Violence Victimization After HIV Infection in a US Probability Sample of Adult Patients in Primary Care

Published in: American Journal of Public Health, v. 90, no.2, Feb. 2000, p. 208-215

Posted on on January 01, 2000

by Sally Zierler, William Cunningham, Ronald Andersen, Martin F. Shapiro, Samuel A. Bozzette, Terry T. Nakazono, Sally C. Morton, Stephen Crystal, Michael Stein, Barbara J. Turner, et al.

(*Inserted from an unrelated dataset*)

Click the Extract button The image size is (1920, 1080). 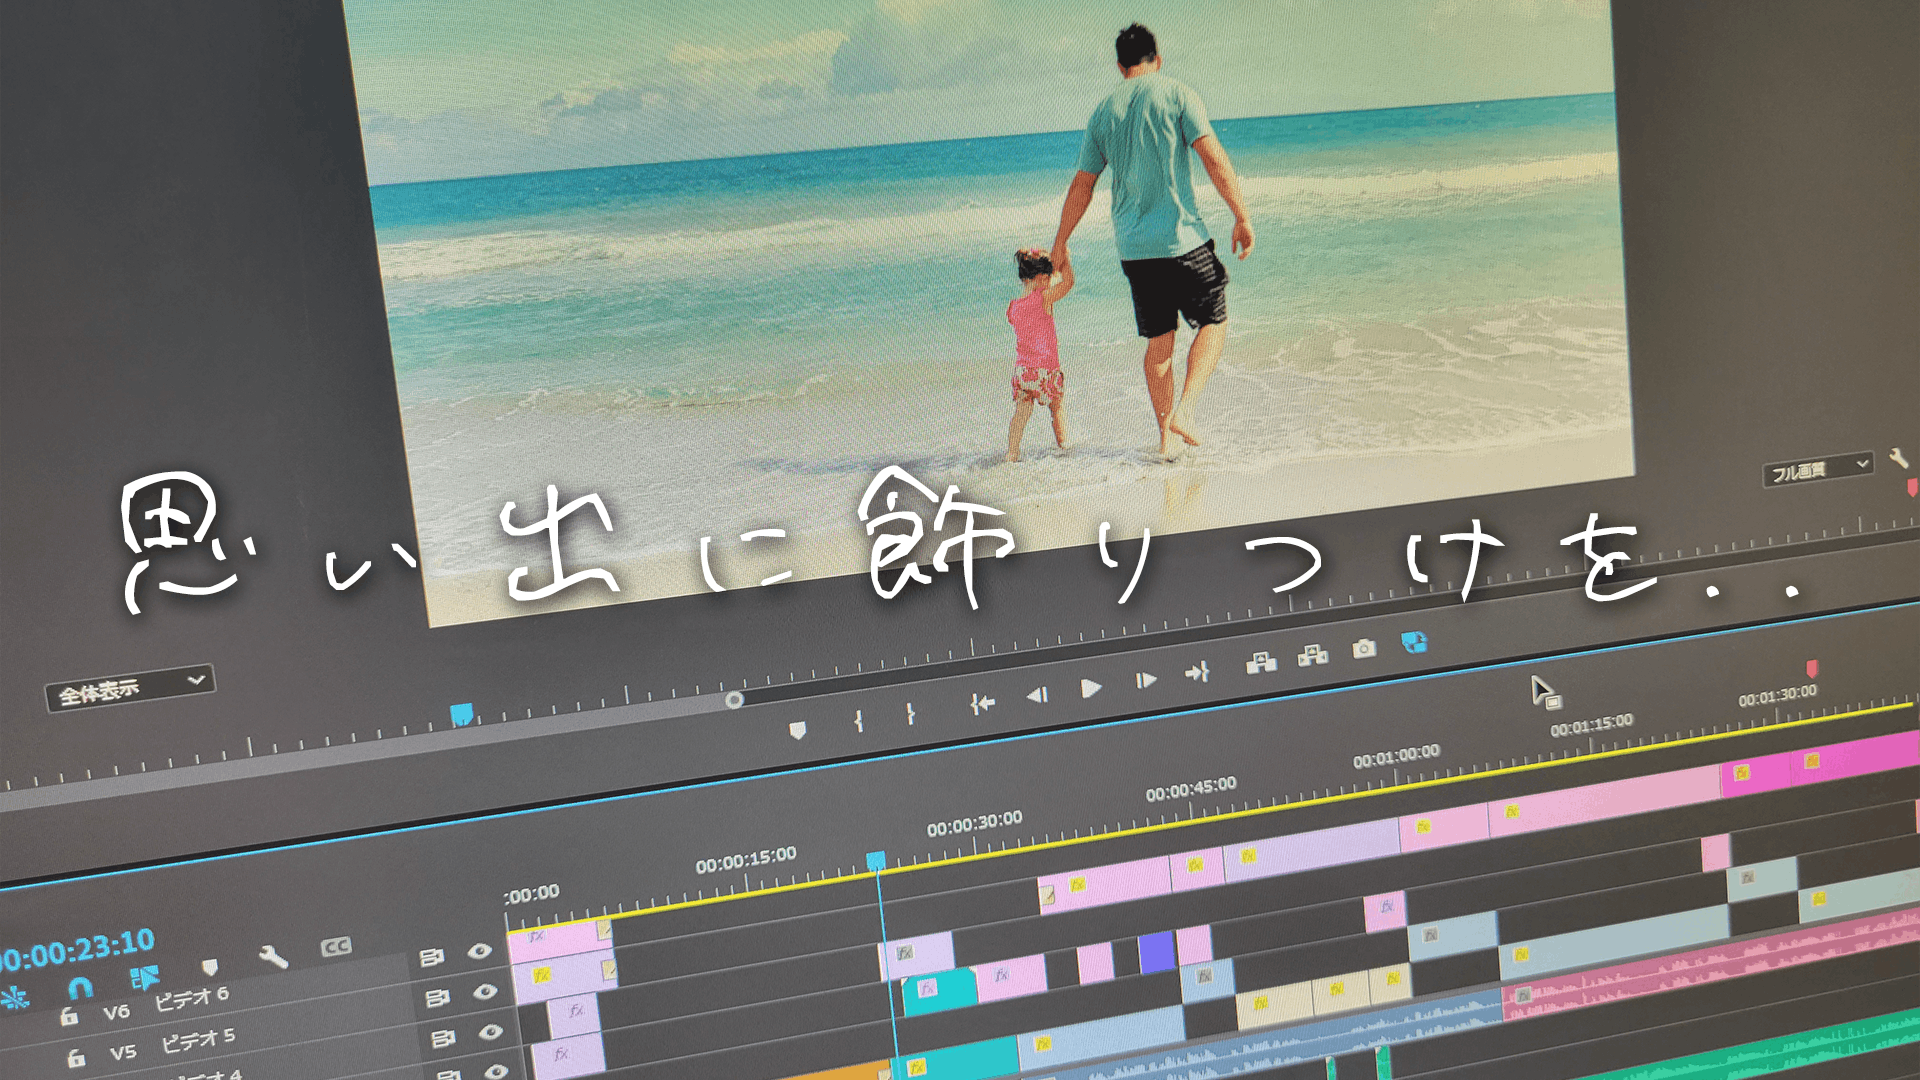(1312, 656)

OBJECTIVES: This study estimated the proportion of HIV-infected adults who have been assaulted by a partner or someone important to them since their HIV diagnosis and the extent to which they reported HIV-seropositive status as a cause of the violence. METHOES: Study participants were from a nationally representative probability sample of 2864 HIV-infected adults who were receiving medical care and were enrolled in the HIV Costs and Service Utilization Study. All interviews (91% in person, 9% by telephone) were conducted with computer-assisted personal interviewing instruments. Interviews began in January 1996 and ended 15 months later. Results: Overall, 20.5% of the women, 11.5% of the men who reported having sex with men, and 7.5% of the heterosexual men reported physical harm since diagnosis, of whom nearly half reported HIV-seropositive status as a cause of violent episodes. Conclusions: HIV-related care is an appropriate setting for routine assessment of violence. Programs to cross-train staff in antiviolence agencies and HIV care facilities need to be developed for men and women with HIV infection.